Data section Start Marker

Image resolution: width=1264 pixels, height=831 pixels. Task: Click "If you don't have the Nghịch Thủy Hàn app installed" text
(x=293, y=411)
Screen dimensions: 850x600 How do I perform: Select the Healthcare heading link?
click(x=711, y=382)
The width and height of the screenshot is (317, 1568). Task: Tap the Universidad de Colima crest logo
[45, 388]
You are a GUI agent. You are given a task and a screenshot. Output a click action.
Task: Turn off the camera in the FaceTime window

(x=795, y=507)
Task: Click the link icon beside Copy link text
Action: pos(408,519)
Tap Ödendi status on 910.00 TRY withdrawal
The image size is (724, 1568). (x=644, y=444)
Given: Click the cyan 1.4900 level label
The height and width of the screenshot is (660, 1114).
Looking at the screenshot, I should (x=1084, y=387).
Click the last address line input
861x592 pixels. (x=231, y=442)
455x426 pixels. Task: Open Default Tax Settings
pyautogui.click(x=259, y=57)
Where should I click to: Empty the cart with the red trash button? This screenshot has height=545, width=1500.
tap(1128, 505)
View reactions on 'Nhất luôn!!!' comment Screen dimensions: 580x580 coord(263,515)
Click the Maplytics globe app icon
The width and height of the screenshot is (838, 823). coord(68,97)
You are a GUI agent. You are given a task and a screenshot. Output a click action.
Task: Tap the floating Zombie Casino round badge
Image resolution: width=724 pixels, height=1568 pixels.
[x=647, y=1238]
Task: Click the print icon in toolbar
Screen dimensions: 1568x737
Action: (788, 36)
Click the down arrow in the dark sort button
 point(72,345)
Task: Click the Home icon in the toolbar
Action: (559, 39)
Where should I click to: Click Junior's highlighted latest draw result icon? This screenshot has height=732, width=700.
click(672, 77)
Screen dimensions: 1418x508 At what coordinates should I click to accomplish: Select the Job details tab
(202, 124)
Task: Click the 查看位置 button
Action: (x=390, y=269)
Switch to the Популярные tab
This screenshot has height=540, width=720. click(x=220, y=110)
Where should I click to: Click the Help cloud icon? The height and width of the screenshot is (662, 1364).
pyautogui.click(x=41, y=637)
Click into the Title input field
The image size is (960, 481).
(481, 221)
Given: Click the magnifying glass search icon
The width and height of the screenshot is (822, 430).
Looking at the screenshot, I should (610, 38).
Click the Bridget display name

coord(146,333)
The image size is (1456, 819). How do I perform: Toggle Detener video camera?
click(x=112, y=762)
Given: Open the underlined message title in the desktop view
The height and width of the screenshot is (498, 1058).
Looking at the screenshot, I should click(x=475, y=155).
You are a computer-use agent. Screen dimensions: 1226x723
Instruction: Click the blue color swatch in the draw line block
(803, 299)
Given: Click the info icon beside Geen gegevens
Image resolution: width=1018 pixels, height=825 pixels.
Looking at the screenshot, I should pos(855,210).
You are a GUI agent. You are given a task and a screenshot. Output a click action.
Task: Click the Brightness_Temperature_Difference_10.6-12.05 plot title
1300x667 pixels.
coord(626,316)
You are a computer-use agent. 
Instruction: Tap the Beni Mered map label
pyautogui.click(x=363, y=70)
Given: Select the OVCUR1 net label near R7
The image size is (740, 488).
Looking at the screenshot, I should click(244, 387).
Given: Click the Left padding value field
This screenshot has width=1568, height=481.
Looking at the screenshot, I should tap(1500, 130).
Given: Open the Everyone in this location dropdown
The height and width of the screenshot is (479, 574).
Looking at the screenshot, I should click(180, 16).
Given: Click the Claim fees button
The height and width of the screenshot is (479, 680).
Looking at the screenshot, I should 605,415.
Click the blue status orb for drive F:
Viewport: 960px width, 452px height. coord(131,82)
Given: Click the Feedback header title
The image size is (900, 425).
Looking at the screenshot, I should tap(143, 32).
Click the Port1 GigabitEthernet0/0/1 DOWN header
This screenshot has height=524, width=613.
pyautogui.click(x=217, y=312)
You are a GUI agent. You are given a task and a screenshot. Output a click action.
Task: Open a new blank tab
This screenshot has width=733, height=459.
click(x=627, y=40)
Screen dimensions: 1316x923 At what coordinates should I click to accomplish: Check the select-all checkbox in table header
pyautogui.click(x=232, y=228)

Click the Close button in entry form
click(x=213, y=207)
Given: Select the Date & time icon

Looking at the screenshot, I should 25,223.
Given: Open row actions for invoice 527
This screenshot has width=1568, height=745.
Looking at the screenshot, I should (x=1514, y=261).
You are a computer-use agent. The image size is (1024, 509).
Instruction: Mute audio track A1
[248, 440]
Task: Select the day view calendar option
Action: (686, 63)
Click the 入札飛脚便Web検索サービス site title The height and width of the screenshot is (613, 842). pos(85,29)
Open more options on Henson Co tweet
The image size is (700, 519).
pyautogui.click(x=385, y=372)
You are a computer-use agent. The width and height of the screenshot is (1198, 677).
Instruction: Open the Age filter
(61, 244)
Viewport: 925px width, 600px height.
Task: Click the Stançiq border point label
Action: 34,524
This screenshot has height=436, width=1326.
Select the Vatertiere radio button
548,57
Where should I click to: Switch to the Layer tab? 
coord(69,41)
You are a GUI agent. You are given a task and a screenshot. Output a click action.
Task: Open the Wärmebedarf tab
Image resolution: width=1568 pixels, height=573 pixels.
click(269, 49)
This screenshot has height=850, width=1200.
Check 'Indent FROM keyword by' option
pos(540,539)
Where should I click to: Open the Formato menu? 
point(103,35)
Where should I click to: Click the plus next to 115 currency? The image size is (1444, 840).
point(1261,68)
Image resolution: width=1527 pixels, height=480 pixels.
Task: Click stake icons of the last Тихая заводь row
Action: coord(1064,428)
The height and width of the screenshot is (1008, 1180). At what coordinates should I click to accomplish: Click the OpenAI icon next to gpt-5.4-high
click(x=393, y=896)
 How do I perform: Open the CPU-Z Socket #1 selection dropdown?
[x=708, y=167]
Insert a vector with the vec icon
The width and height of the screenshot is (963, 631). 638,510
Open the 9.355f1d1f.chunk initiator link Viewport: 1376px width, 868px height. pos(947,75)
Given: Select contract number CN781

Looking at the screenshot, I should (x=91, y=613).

Data section End Marker

▸ Exercise objective
From the line holding "Open the 9.355f1d1f.chunk" down to the final line above, quote every line exactly and only those lines.

▸ Response area
Open the 9.355f1d1f.chunk initiator link Viewport: 1376px width, 868px height. pos(947,75)
Given: Select contract number CN781

Looking at the screenshot, I should (x=91, y=613).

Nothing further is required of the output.